▶ [What needs to be done] If a line in the data below contains "arrow", copy it.

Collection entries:
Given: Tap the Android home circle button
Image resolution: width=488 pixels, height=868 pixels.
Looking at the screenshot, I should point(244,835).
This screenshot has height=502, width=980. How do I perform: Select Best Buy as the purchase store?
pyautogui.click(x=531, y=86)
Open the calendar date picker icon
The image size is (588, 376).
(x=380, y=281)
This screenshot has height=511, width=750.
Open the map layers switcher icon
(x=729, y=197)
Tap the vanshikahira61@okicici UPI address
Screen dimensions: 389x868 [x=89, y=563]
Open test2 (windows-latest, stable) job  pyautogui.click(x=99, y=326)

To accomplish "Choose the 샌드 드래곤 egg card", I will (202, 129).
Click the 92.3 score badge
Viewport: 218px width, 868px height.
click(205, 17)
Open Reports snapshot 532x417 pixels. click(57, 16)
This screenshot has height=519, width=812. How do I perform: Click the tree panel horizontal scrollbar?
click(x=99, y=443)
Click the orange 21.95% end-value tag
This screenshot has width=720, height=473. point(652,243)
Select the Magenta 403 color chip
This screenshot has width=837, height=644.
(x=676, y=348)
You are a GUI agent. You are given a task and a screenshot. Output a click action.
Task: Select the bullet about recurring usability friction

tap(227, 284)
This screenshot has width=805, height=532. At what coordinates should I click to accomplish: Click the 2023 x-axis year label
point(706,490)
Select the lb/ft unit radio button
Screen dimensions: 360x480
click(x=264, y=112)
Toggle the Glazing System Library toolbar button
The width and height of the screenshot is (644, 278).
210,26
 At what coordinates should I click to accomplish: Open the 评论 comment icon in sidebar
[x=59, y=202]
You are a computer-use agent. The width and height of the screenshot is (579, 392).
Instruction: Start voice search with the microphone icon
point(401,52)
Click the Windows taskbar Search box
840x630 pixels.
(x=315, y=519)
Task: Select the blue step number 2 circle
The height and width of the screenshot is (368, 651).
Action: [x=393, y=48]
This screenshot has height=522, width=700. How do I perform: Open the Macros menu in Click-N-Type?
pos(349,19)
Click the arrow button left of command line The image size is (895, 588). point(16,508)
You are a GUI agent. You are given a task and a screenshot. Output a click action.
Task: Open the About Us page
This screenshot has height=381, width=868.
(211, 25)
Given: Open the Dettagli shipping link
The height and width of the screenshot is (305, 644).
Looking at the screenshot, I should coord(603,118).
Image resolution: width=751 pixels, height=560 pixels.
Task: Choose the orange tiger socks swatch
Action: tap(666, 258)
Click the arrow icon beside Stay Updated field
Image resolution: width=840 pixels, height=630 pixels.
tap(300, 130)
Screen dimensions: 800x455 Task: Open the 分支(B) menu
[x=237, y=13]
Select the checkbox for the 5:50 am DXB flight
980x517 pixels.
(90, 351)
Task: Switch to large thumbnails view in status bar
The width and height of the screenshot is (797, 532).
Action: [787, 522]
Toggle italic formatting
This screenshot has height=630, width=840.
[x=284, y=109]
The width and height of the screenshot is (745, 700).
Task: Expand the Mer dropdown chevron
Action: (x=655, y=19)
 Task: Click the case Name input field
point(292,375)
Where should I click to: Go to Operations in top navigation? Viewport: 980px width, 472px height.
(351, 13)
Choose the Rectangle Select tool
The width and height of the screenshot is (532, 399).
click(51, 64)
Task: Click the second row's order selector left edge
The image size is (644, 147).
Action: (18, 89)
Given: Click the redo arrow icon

▶ [Exercise solution]
Click the arrow button left of command line The image size is (895, 588). point(16,508)
Click the arrow icon beside Stay Updated field
Given: Click the redo arrow icon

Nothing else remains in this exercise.